Congratulations to Hao Xu for passing his defense on January 23, 2016. His Ph.D. thesis is entitled “Understanding Deep Learning from Its System Architectures, Feature Representations to Applications”.
Abstract of thesis:
Deep learning plays key roles in various aspects of the modern computer vision research. Our research focused on analyzing, adopting, and developing better CNN architectures which outperform the previous methods. To begin with, a car detection method using deformable part models consisting of composite feature sets (DPM/CF) is proposed. It recognizes cars of various types and from multiple viewing angles. The DPM/CF system consists of two stages. In the first stage, an HOG template is used to detect the bounding box of the entire car of a certain type and viewed from a certain angle (called a t/a pair), which yields a region of interest (ROI). In the second stage, we detect each salient part in a given t/a-specific ROI using either the HOG or the CNN feature. An optimization procedure based on latent logistic regression is adopted to choose the most discriminative location/size and the most suitable feature set for each part automatically. It is observed that the DPM/CF detector can strike a balance between detection performance and training complexity, through selecting the capable and simple feature from the composite feature set. Extensive experimental results are given to demonstrate the superior performance of the proposed DPM/CF method.
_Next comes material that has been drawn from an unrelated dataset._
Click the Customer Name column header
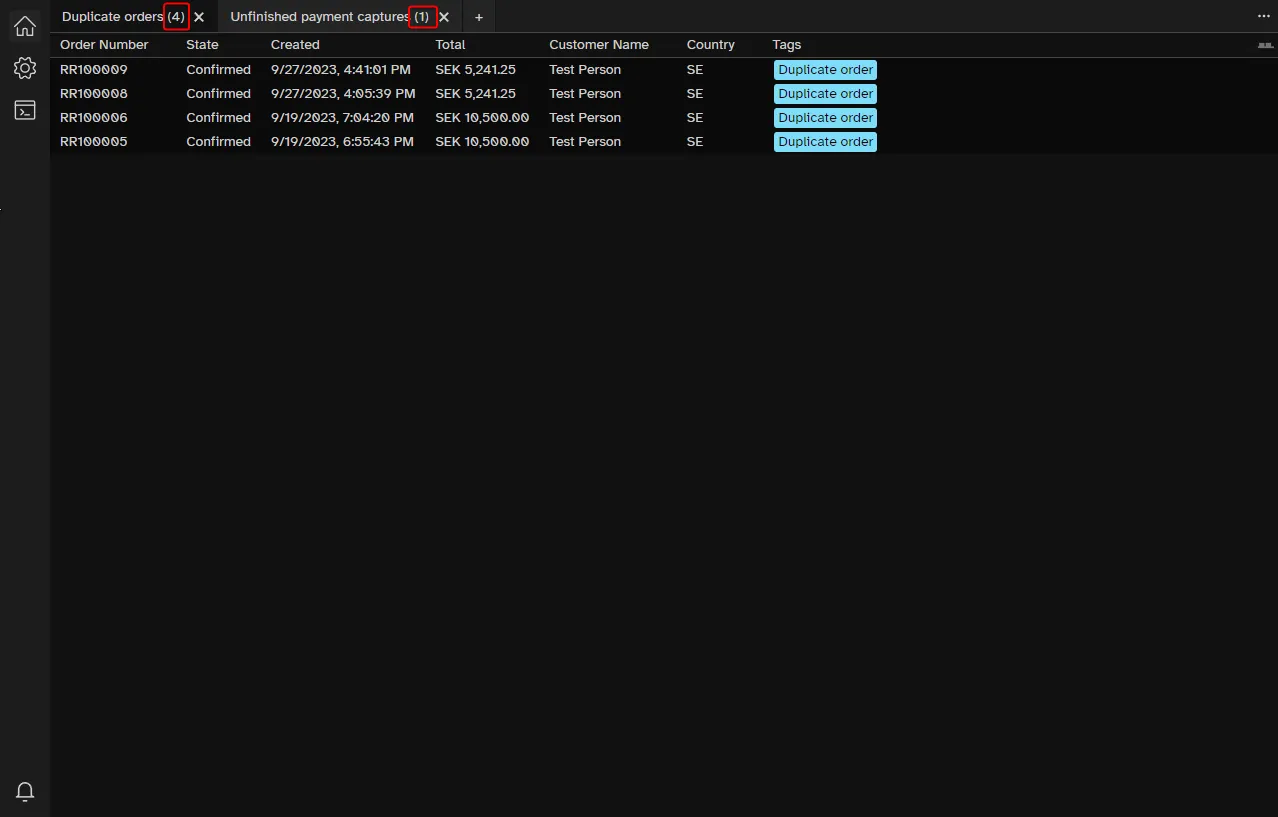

The CNN features used in DPM/CF demonstrate strong performance in detecting objects from images. To analyze the strength and weakness of the CNN feature representation, two quantitative metrics are proposed for the automatic evaluation of trained features at different convolution layers. The Gaussian confusion measure (GCM) is used to identify the discriminative ability of an individual feature, while the cluster purity measure (CPM) is used to analyze the discriminative ability of a group of features. Experiments have confirmed these metrics accurately reflect the discriminative ability of the trained Convolution Neural Network (CNN) features. Further studies utilizing the metrics as tools reveal important insights into the CNN, such as understanding the behavior of trained CNN features and the good detection performance of some object classes that were considered difficult in the past. The trained feature representation is compared between different CNN structures to validate the superiority of deeper networks.
With the insights learned from the CNN analysis, a novel attention model using the encoder-decoder framework is proposed for semi-supervised semantic segmentation. The proposed attention model utilizes both global and local features extracted from the encoder to generate class-dependent attention map. The attention map is then decoded by a carefully designed decoder to generate the segmentation result. Since our attention model can be trained separately from the decoder, the encoder is trained solely by class labels. This procedure reduces both the training complexity and the requirement of expensive image segmentation to be conducted by humans manually. Furthermore, when the number of object classes grows, our decoder has the potential to segment untrained object classes. Extensive experiments are conducted to analyze the effectiveness of the proposed attention model on the PASCAL VOC 2012 dataset and the extensibility of the proposed decoder from the Microsoft COCO dataset to the PASCAL VOC2012 datasets. The proposed solution is benchmarked with several state-of-the-art methods.
We are so glad to have him share his Ph.D. experience with us. Here is his sharing.
Working on my PhD is a unique experience, and I value every day of it. I learned how to be humble on the successes, be calm at the failures, and keep the fighting morale at all time. I am really lucky to be a PhD student of Prof. Kuo, who is willing to share wisdom, passion and endurance to all his students. Prof. Kuo taught so many good things to me, such as logic thinking, hardworking, and be patient. These characters will benefit me not only in the professional career but also personal life. My peers in the MCL are also great friends and mentors. Their kind help and warm support are what kept me fighting. For the younger MCL students, it is a precious opportunity to be a part of the MCL. The days ahead of you will be glorious and rewarding. Keep fighting and you will achieve anything you want. Fight on!!
Congratulations again to Hao and we wish him all the best in his future career.